I think I need to make things a little bit clearer with the code shown in previous post...

The Decoration

Decorating a function enables you to call other code before the original function is called, or you can completely change the functions code. As I've red somewhere it is best equated to preprocessor macros or template libraries in C++.

In my previous post, I've decorated my class methods by adding @CachedMethod at the definition of the class method. This is one of the two ways of defining decorators. When I do that the Python interpreter decorates the unbound function, which means, it is decorated whenever I've imported the module not when I've created the instance object. This leads us to a little but important difference that can easily be neglected, so be careful to not to miss what you intended to do. I mean, when I've first written the CachedMethod class, it was caching the data in the Class not in the instance object. So every instance of that class was trying to use the same cached data, which in my situation was a wrong behaviour, though it is may desirable in some other cases...

By decorating my functions with a class (you can decorate them with functions too), I'm practically turning them in to classes. So instead of being a method of a class, they become a class belonging to another class.

The key to decorate a Class method in a way to be able to reach the instance object is to store the instance object in the __get__ method of the decorator and then use it in the __call__ method.

The order of execution of the CachedMethod classes methods are like that: when you import your module the functions are decorated, and the __init__ of the CachedMethod runs for all of the class methods you have decorated. Then when you create your object nothing happens, but when you call a decorated method, first the __get__ method runs, than the __call__ method. It is a good practice to add print() commands to the decorators method to understand what is going on.

The __get__ method has 3 arguments self, instance and class. Self, as regular, is the CachedMethod instance, instance is the instance of which the decorated function belongs to, and the class is the super that the instance is derived from.

You can change the settings of the arguments of __call__ method, but I think the best settings is a couple of *args, **keys together ( def __call__(self, *args, **keys) ) . So you can get any type of arguments setup passed to your original function and use them in your decorator. Other than this setup you can use the same argument count and order in your original function, but I don't recommend that, because you are restricted to decorate only the methods that has the same types of arguments.

CachedMethod Explained

Here are the brief explanation of what is going on in the methods of CachedMethod class.

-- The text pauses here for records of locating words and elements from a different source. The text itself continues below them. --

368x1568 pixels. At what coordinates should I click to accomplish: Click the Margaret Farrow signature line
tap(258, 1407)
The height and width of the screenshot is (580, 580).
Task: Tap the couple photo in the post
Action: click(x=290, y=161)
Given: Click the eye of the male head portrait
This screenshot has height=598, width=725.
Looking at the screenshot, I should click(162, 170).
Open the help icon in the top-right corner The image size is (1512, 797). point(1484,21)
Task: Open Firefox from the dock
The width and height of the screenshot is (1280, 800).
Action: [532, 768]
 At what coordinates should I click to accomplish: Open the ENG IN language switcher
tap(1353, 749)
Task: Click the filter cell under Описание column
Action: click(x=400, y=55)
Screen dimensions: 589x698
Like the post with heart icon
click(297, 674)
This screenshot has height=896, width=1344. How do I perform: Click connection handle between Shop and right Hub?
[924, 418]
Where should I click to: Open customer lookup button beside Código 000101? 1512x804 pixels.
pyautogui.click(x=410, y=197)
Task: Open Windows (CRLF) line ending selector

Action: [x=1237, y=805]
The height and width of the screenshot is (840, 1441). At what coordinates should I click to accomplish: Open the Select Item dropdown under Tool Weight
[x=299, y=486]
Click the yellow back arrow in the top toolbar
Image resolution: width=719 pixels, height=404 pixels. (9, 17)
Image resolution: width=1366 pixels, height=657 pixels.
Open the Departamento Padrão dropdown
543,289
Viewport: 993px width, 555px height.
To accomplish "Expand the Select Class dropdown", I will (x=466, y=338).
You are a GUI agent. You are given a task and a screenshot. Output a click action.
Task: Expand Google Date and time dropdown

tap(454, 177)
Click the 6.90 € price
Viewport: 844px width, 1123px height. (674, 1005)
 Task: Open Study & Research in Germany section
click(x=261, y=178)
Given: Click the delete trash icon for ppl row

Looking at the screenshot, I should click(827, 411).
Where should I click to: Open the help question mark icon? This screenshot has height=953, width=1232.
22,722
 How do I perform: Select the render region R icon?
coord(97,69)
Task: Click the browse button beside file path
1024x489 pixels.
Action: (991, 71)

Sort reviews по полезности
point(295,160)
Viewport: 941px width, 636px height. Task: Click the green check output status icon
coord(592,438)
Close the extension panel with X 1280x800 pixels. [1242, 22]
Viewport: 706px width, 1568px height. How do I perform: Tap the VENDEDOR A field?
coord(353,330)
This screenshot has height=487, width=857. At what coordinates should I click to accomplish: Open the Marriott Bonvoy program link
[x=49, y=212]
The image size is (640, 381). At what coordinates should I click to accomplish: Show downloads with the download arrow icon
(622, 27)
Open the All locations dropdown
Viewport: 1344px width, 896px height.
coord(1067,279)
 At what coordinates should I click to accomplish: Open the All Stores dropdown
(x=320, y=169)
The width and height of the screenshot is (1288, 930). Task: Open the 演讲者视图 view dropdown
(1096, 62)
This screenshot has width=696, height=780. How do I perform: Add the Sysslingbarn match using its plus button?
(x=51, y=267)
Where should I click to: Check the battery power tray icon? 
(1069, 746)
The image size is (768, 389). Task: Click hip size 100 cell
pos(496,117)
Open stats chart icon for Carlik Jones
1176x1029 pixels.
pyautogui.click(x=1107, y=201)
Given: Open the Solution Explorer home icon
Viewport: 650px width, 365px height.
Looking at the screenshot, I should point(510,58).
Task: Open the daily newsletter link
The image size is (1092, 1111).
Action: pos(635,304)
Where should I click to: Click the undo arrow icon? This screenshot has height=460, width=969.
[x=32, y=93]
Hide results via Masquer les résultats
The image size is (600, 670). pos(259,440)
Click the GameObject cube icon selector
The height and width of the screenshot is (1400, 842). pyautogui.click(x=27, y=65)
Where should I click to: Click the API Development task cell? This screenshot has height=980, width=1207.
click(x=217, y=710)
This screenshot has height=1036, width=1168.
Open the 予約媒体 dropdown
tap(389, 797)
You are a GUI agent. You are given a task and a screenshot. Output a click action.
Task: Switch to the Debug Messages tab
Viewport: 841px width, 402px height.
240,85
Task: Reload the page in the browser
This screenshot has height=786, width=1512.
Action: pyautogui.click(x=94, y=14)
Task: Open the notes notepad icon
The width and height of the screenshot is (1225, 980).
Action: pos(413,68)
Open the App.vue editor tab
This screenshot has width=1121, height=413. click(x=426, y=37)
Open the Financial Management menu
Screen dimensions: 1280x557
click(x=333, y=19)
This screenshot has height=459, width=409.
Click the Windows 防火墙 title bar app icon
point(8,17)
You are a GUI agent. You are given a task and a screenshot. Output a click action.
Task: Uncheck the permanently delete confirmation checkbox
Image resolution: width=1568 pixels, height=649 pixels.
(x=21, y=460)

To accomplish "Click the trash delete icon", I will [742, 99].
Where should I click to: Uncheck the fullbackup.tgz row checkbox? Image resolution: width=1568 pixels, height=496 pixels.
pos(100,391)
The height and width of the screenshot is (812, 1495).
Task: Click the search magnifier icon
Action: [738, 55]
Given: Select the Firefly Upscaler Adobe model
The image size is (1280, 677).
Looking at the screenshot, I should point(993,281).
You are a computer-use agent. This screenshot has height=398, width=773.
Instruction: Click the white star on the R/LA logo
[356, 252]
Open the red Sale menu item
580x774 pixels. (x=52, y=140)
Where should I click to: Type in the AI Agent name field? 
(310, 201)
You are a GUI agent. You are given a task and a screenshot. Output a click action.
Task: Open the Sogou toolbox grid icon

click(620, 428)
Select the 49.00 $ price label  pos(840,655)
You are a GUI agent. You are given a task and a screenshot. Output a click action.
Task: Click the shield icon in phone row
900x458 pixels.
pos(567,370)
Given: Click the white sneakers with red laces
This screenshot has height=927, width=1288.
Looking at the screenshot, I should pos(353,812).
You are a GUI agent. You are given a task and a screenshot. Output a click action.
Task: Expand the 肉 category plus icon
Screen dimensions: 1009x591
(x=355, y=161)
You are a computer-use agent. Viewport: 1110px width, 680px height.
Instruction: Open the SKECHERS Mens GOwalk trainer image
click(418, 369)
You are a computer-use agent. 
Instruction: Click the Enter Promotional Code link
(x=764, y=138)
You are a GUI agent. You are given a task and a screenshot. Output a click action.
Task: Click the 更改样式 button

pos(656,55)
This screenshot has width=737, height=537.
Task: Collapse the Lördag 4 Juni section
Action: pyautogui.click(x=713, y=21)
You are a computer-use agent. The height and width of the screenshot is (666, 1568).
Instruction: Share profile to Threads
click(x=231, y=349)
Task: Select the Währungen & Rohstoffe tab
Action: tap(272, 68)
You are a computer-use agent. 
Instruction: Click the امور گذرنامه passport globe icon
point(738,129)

__init__ : I store unbound method and the name of the unbound method in class variables, to let my self to call the original function later on.

__get__ : as far as I know, this is the only place that I can get the instance object. I store the instance object in self._obj and check if it already has its attributes set up. If not I create the attributes by using setattr commands

__call__ : I've all the data I need to have, so I do the caching by calling the original function if the self._data is empty or the time delta is bigger than the self._maxTimeDelta, otherwise I return the cached data. To get the data from the instance appropriately I use getattr, and I evaluate the attribute name on the fly by using self._name + '_data' for example.